Extracted text:
The Alliance has expressed its views to the Senate Inquiry about Government Bills that provide a framework to abolish Health Workforce Australia (HWA) and the Australian National Preventive Health Agency (ANPHA).
The Alliance emphasised the importance of these agencies’ functions, programs and streams of activity continuing unabated when they are transferred to the Department of Health. Both agencies had developed a detailed understanding of the rural and remote aspects of their work, and good relationships with interested parties - including the Alliance.
It is hoped and expected that these special rural capacities will be retained in the work when it is in the Department of Health.
Health promotion and illness prevention are cost-effective and critical in ensuring that Australia retains its status as one of the world’s longest-lived and healthiest countries. We know also that health workforce shortages in rural and remote areas need to be addressed through different models than those that work in metropolitan areas.
The HWA Abolition Bill’s Explanatory Memorandum states that Australia has a “…well distributed health workforce, delivering frontline health services for all Australians”. Many people in rural and remote Australia would be surprised at this description, given that they have poor access to many types of health professional and their services.

Exercise:
Continue the passage on the Alliance's views about the bills to abolish Health Workforce Australia and the Australian National Preventive Health Agency, picking up after its last sentence.

Input data:
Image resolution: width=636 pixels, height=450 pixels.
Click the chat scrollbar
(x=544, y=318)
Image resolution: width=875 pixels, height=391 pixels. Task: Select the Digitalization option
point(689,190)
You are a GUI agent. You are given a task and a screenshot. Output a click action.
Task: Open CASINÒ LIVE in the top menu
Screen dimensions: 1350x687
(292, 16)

---

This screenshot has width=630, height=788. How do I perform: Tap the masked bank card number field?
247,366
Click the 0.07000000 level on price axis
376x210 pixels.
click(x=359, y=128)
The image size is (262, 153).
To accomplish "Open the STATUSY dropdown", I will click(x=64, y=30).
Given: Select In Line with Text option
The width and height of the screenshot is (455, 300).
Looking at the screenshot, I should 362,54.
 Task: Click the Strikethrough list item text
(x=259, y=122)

---

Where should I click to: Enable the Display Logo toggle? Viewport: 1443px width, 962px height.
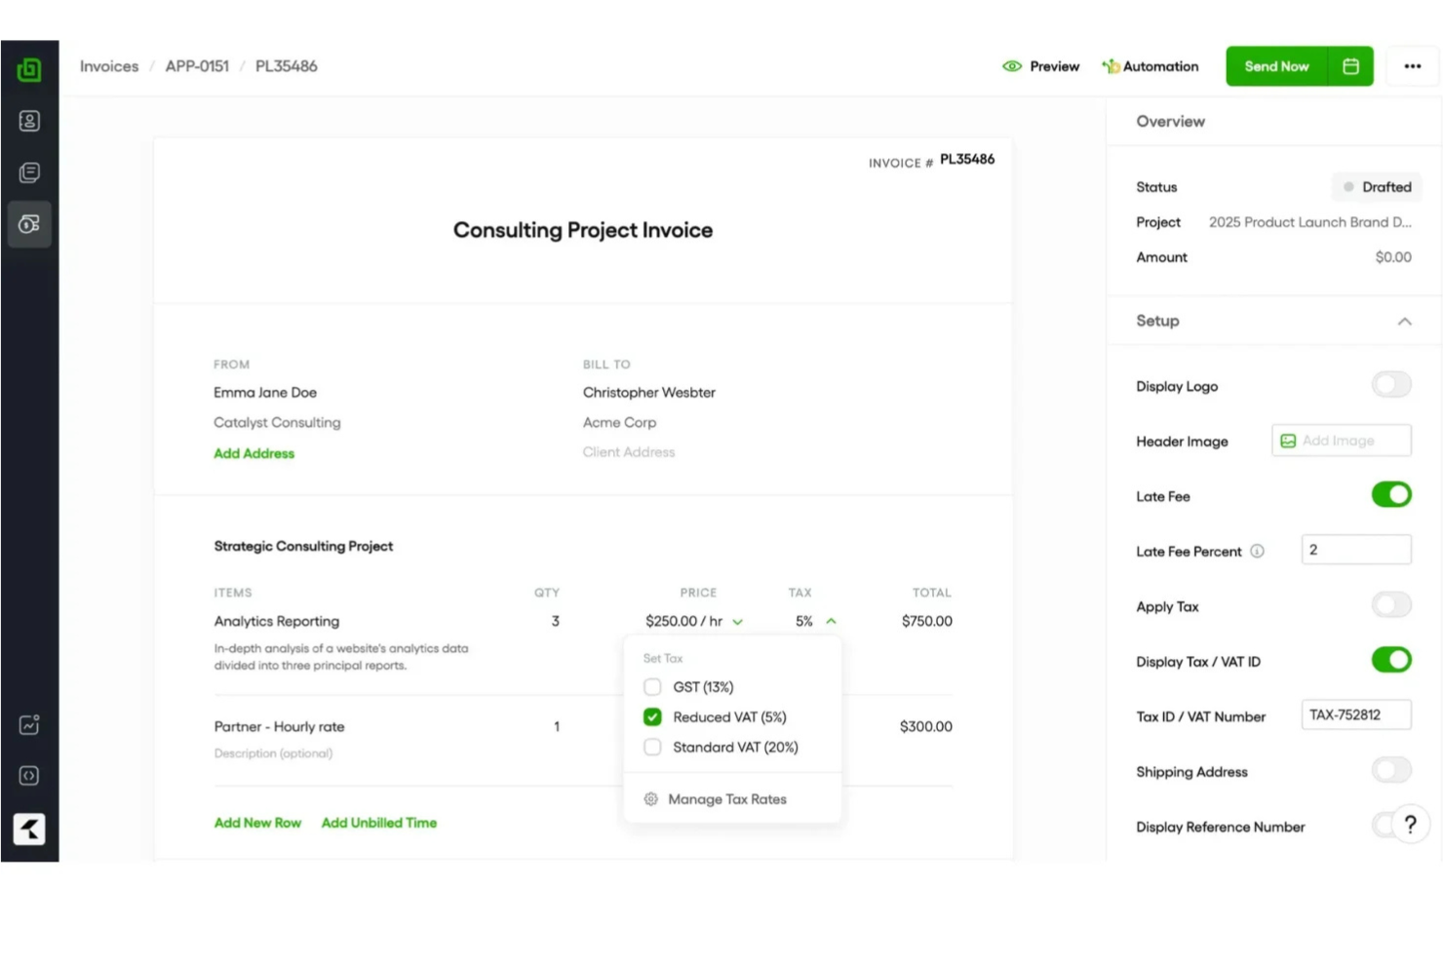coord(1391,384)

Answer for the task:
The Alliance has emphasised to the Senate Committee the importance of continuing HWA’s strong focus on issues related to regulation, education and multidisciplinary approaches. These encompass medical practitioners and nurses, allied health professionals, pharmacists, dentists, paramedics and health service managers.
It has been of significance that HWA developed a clear understanding of the particular needs of health services in rural, regional and remote areas and recognised that workforce design and planning need to work backwards from outcomes for consumers and population needs.
The Alliance also highlighted the importance of ANPHA’s work on reducing tobacco use, harmful drinking and substance abuse. It is to be hoped that in its work in these areas the Department of Health will recognise the relative failure, to date, of health promotion campaigns in rural areas. The fact that smoking rates have fallen in Australia's major cities, but not in rural and especially remote areas, is a matter of considerable concern.
Despite its undoubted benefit-cost ratio, only around three per cent of Australia's health dollar is currently spent on health promotion and illness prevention. The value of this three per cent needs to be monitored and hopefully the proportion will be increased.
In continuing HWA’s and ANPHA’s work, the Department must give attention to the particular characteristics of more remote areas, including their special workforce needs.